The word "record" marks the lines to report; pull each of them from the listing.

BEGIN

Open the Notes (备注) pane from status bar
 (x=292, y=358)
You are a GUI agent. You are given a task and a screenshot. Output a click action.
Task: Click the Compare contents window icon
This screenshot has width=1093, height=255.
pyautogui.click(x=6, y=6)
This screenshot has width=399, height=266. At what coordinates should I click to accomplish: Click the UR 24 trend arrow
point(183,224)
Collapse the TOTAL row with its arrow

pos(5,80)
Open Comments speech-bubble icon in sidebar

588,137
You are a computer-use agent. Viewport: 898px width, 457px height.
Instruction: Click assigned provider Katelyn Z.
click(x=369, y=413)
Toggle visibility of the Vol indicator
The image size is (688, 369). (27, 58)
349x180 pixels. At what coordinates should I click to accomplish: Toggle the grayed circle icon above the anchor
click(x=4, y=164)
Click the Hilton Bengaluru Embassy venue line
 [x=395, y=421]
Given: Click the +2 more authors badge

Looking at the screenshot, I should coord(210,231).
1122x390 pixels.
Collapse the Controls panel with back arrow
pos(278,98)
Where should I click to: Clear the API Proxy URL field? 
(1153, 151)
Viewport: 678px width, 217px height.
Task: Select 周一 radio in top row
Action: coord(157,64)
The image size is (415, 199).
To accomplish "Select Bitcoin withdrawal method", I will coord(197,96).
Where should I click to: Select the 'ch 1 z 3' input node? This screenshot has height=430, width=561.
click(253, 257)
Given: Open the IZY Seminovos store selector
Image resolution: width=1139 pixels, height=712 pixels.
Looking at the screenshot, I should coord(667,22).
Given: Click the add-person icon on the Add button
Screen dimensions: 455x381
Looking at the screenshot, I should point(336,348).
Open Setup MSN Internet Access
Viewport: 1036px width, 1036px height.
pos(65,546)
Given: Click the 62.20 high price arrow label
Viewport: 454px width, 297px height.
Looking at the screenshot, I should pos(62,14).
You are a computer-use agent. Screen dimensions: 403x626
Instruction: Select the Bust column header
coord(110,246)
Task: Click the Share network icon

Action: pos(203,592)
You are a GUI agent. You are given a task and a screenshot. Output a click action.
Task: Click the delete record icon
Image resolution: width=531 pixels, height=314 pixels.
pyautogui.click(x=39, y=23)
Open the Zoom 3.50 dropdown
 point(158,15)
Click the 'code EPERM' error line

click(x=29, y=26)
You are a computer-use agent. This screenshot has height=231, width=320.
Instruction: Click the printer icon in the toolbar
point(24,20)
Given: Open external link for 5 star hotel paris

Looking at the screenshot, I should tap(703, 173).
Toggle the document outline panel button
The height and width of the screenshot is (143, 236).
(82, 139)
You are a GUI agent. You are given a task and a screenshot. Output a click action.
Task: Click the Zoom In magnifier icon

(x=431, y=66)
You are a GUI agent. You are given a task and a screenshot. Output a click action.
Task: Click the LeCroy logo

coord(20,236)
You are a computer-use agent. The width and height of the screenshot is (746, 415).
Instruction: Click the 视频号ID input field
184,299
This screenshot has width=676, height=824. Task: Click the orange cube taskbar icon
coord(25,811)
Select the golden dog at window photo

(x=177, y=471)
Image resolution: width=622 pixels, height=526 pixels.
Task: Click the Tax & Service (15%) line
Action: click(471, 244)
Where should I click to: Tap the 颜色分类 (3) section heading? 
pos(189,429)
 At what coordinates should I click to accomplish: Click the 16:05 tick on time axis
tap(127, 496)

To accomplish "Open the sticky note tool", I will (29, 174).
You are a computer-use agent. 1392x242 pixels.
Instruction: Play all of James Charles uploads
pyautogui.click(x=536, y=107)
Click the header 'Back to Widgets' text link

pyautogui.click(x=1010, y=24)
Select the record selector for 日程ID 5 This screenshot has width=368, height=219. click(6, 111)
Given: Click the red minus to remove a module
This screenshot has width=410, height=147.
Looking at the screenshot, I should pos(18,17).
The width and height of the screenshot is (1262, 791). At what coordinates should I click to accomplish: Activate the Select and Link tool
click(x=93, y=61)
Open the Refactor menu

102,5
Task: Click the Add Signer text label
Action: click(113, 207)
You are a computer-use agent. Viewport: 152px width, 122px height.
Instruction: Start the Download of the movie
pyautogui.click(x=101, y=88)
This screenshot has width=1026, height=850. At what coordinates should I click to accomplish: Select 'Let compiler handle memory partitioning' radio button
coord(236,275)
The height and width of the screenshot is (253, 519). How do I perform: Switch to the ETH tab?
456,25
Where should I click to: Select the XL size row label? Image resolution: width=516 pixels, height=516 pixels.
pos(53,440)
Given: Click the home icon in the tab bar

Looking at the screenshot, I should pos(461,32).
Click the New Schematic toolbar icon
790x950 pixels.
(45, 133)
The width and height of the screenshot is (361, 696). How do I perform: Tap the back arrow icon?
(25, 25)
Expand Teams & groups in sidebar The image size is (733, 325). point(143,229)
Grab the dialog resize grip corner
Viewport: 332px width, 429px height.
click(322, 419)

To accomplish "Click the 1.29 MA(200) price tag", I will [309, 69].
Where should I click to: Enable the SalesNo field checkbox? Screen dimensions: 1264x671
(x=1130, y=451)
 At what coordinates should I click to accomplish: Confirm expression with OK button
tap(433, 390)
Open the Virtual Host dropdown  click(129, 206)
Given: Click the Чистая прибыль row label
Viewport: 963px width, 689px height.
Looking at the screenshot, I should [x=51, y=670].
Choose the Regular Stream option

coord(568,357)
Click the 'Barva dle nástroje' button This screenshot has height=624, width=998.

END

#### Response to the exercise
Task: Click the delete record icon
Select the record selector for 日程ID 5 This screenshot has width=368, height=219. click(6, 111)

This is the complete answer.